Selfie at the yichudAfter the ceremony, Jose and I took a few moments alone for the Jewish tradition of yichud, or seclusion. It is a chance for us, as a newly married couple, to spend a few cherished moments alone before being showered with love by our family and friends at the reception. It was such a nice break in the day, and gave us a chance to take our first married selfie with our new rings.

The reception was the most fun I have ever had. We hired DJ Deejay, a nightlife and wedding deejay we go to see often, and he played non stop hits. (His slogan when he spins at Silk City Diner is “playing anything you can shake your hips to.”) I danced myself to exhaustion! It was glorious. I remember my face hurt so much from smiling and my voice was sore from singing.

We honored a bunch of traditions at the reception too: the hora (for the Jews), the money dance (for the Filipinos) and the anniversary dance. We did the cake cutting and I smashed cake in Jose’s face (sorry babe). But we did not do a bouquet or garter toss (sorry wedding party), although I did have some awesome friends recreate a bouquet toss of their own, which was hilarious.

The speeches by my parents, Jose’s mom and Uncle Jun, my sister (Maid of Honor) and Jose’s brother (Best Man) left me floored. I was seriously blown away by the power of their words and genuine joy that our families felt for us. And the craziest part was that my sister and Jose’s brother chose the exact same Dr. Seuss quote in their speeches, without planning it:

“We’re all a little weird. And life is a little weird. And when we find someone whose weirdness is compatible with ours, we join up with them and fall into mutually satisfying weirdness — and call it love — true love.”

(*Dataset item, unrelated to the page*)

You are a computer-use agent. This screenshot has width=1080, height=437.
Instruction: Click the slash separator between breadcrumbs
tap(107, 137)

Hold on, are we really that weird?

Ultimately nothing was better than Jose’s poetic vows. I knew he was sentimental and a great orator, but I had no idea he could tug at my heartstrings that hard. Jeez, he had me sobbing! And then smiling. And then laughing. His best line came off the cuff. He planned what he was going to say but then winged it to make it even better. He said, “Before I met you, I was singin’, I was dancin’, I was fine.” [Roar of laughter from the audience.] “Now you’re the music I dance to and the song that I sing.” [More sobbing from me!]

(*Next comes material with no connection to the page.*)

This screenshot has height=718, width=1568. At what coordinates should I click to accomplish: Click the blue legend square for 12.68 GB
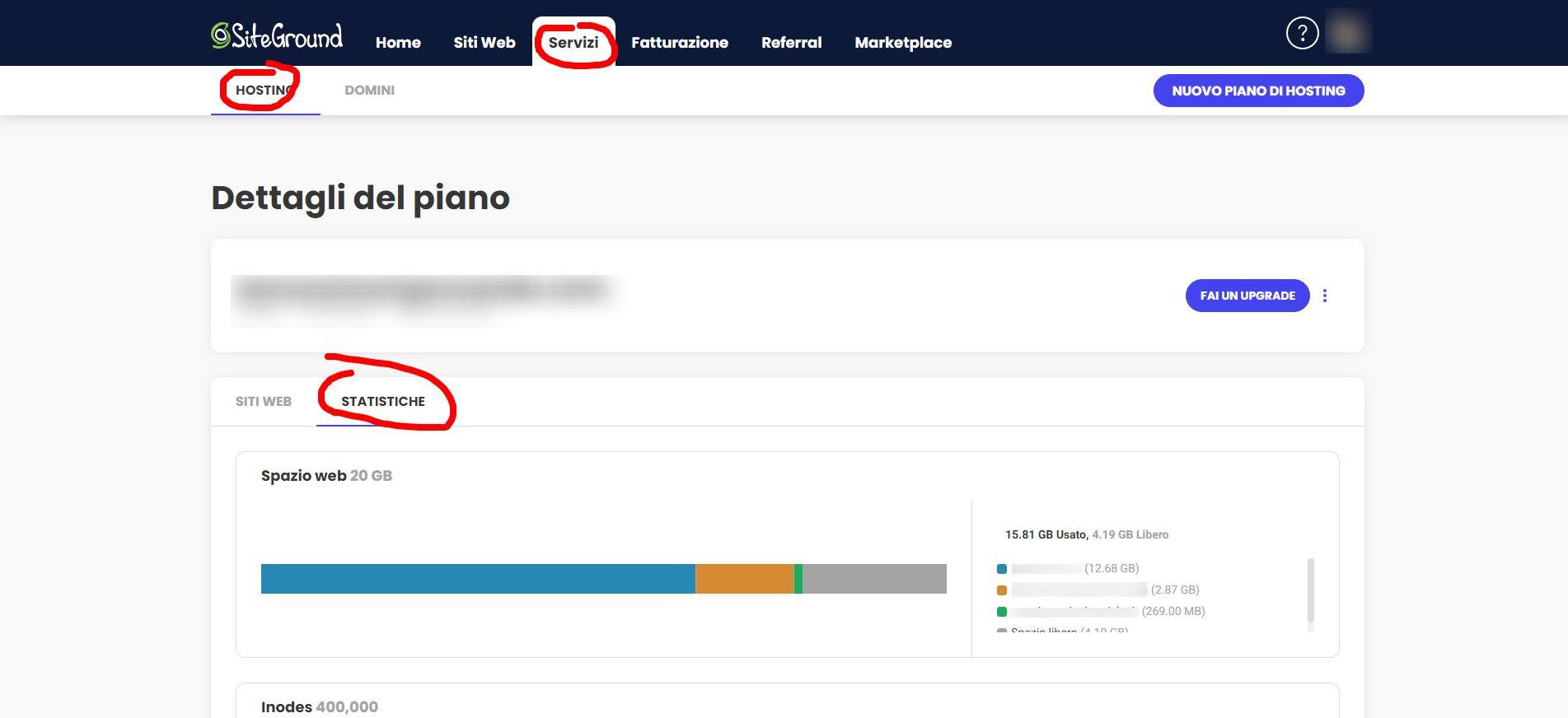(1002, 569)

Our first dance was to Jason Mraz’s “I Won’t Give Up” which has a very special meaning to us. When we found ourselves playing it daily we knew it had to become our first dance song. Our favorite line is: “I won’t give up on us / Even if the skies get rough / I’m giving you all my love / I’m still looking up.” I can still hear the first few guitar chords playing in my head and it makes me tear up.

My father/daughter dance was also a highlight for me. We chose another Jason Mraz song, “93 Million Miles,” that holds a lot of meaning for me and my dad. Substitute the word “daughter” for “son” and the lyrics are basically a transcript of words he has said to me in the not so distant past. My parents have helped me out of difficult times, and to them I am so grateful. The song goes: “Oh, my my, how beautiful / oh my irrefutable father / He told me, ‘Son, sometimes it may seem dark, but the absence of the light is a necessary part.’” And for my mother who believes in me as I embark on a new career path: “Oh, my my, how beautiful / oh my beautiful mother / She told me, ‘Son, in life you’re gonna go far / If you do it right you’ll love where you are.’”

I think about the lessons my parents have taught me and those lyrics daily. They so beautifully capture the bond we have and the love and respect I have for how well they have raised me and my sister. I will have a lot to live up to when I become a parent!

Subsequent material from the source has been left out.